___ 文書抜粋

神野 裕貴

 

 今年は第一次世界大戦の終結から丁度百年の年になる。百年前の科学はどのようなものだっただろうか、1918年のノーベル賞から振り返ってみたい。

 

 医学・生理学賞の該当者がいなかったこの年のノーベル物理学賞は「エネルギー量子の発見による物理学の進展への貢献」によってドイツの物理学者マックス・プランクに授与された。プランクは光のエネルギーをある量の整数倍の値をとる、という仮定をおくことによって黒体放射という現象の理論と観測事実の間の矛盾を解消した。プランクの名は、この時考えられたエネルギーの最小単位であるプランク定数の中に残っている。このプランクの考え方はのちの量子力学の礎となり、ここから発展していった技術はレーザーやMRIなど多岐にわたる。

______
___ データ一覧

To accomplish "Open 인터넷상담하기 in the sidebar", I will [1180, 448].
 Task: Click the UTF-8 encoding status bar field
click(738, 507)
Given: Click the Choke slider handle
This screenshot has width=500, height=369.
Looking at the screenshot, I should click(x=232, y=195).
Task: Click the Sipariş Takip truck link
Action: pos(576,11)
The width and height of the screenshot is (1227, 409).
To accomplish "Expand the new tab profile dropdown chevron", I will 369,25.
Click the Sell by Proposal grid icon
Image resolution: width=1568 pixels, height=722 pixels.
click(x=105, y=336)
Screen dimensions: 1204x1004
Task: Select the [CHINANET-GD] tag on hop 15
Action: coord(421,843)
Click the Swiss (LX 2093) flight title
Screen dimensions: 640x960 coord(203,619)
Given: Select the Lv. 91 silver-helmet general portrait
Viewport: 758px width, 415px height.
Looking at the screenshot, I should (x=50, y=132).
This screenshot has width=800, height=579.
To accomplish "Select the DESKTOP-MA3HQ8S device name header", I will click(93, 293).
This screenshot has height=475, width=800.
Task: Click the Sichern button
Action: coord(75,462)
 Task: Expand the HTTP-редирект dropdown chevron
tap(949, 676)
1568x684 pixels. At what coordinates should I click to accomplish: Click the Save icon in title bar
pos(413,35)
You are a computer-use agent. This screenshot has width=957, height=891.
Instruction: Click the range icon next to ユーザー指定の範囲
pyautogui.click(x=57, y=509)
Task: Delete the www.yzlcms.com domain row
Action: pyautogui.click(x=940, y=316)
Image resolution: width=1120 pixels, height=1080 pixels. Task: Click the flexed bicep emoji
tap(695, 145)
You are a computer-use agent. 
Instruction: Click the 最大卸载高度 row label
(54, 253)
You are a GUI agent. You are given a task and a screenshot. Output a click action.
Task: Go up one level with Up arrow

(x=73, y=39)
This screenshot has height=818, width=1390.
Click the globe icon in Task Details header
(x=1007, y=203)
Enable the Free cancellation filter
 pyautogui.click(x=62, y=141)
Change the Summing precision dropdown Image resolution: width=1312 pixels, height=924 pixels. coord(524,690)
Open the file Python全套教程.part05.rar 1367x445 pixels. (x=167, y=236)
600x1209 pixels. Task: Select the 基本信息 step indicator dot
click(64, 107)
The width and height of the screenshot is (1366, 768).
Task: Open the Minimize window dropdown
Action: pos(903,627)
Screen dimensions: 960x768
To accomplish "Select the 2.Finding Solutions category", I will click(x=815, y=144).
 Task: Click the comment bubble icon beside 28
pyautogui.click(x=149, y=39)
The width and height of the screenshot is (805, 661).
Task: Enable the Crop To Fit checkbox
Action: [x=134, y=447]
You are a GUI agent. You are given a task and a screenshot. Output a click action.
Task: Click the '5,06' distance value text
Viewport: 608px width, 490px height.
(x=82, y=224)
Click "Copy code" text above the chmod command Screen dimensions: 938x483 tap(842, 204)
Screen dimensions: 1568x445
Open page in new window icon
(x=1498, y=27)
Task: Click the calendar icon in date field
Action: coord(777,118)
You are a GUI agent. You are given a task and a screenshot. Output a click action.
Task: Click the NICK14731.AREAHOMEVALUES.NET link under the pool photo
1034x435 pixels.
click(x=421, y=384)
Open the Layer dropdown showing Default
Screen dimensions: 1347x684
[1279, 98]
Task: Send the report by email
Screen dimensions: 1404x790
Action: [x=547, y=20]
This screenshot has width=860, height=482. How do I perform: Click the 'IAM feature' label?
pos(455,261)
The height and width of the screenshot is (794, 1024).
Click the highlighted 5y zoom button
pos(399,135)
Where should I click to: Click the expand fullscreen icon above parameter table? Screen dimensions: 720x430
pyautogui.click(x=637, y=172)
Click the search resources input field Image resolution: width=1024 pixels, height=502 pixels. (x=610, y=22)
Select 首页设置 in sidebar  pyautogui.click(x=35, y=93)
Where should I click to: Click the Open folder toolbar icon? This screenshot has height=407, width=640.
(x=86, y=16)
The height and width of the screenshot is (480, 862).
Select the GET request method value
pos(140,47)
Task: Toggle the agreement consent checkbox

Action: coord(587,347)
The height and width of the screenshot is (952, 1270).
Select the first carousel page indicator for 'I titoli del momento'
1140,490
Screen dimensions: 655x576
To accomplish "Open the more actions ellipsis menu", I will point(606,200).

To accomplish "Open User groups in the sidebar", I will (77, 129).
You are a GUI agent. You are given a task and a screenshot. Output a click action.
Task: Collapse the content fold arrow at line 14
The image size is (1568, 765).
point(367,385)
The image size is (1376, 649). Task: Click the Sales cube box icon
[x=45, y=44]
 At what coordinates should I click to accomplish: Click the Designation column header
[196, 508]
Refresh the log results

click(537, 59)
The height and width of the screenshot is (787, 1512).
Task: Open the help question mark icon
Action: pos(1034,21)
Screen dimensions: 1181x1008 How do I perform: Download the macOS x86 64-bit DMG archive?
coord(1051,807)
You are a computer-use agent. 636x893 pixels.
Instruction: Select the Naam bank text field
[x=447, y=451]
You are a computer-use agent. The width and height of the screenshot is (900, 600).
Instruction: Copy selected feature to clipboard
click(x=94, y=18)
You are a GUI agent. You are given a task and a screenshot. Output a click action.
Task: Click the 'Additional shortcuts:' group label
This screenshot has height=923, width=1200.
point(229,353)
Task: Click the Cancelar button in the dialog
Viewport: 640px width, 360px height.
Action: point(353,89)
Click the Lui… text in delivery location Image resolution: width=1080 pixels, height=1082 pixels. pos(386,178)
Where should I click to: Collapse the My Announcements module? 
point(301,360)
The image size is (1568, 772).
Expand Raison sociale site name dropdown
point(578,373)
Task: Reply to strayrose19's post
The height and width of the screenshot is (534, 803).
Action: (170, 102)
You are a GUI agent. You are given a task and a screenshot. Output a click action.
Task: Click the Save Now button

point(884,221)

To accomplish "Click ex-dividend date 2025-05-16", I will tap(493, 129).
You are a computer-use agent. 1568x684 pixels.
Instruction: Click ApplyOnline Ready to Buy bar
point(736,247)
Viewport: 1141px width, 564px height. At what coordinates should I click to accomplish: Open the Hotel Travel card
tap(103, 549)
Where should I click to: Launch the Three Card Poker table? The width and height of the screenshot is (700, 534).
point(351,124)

______

**課題一覧:**
• A. 1918年のノーベル賞に関する文章のうち、「今年は第一次世界大戦の終結か」で始まり「ーやMRIなど多岐にわたる。」で終わる部分を一字一句変えずに出力せよ。
• B. 1918年のノーベル賞に関する文章を、最後の文の後から続けて書け。

**解答一覧:**
• A.
今年は第一次世界大戦の終結から丁度百年の年になる。百年前の科学はどのようなものだっただろうか、1918年のノーベル賞から振り返ってみたい。

 

 医学・生理学賞の該当者がいなかったこの年のノーベル物理学賞は「エネルギー量子の発見による物理学の進展への貢献」によってドイツの物理学者マックス・プランクに授与された。プランクは光のエネルギーをある量の整数倍の値をとる、という仮定をおくことによって黒体放射という現象の理論と観測事実の間の矛盾を解消した。プランクの名は、この時考えられたエネルギーの最小単位であるプランク定数の中に残っている。このプランクの考え方はのちの量子力学の礎となり、ここから発展していった技術はレーザーやMRIなど多岐にわたる。

• B.
 一方、ノーベル化学賞は「アンモニア合成法の開発」によってドイツ出身の科学者フリッツ・ハーバーに授与された。受賞理由にあるアンモニアの合成法とは化学反応の速度を速める触媒を用い、特定の条件で水素と窒素を直接反応させてアンモニアを合成するもので、ハーバー・ボッシュ法として高等学校の化学でも学習する。このアンモニアの製造方法は世の中にどのような影響を与えたであろうか。第一に、アンモニアは化学肥料のもとになる。20世紀初頭まではチリで発見されたチリ硝石という硝酸ナトリウムが窒素肥料の主体であった。このような現状に対してイギリスの科学者ウィリアム・クルックスは「このような鉱石に依存していては急増する人口を養えない」と警鐘を鳴らしていた。空気中に多く含まれる窒素から肥料となるアンモニアを工業的に大量生産することは食糧危機を根底から支えるまさに「空気からパンを作る」技術であった。一方アンモニアは火薬の原料ともなった。ハーバーの生み出したアンモニアの製造法は食料供給の面で人々を養うとともに、火薬となって人々を傷つけたともいえる。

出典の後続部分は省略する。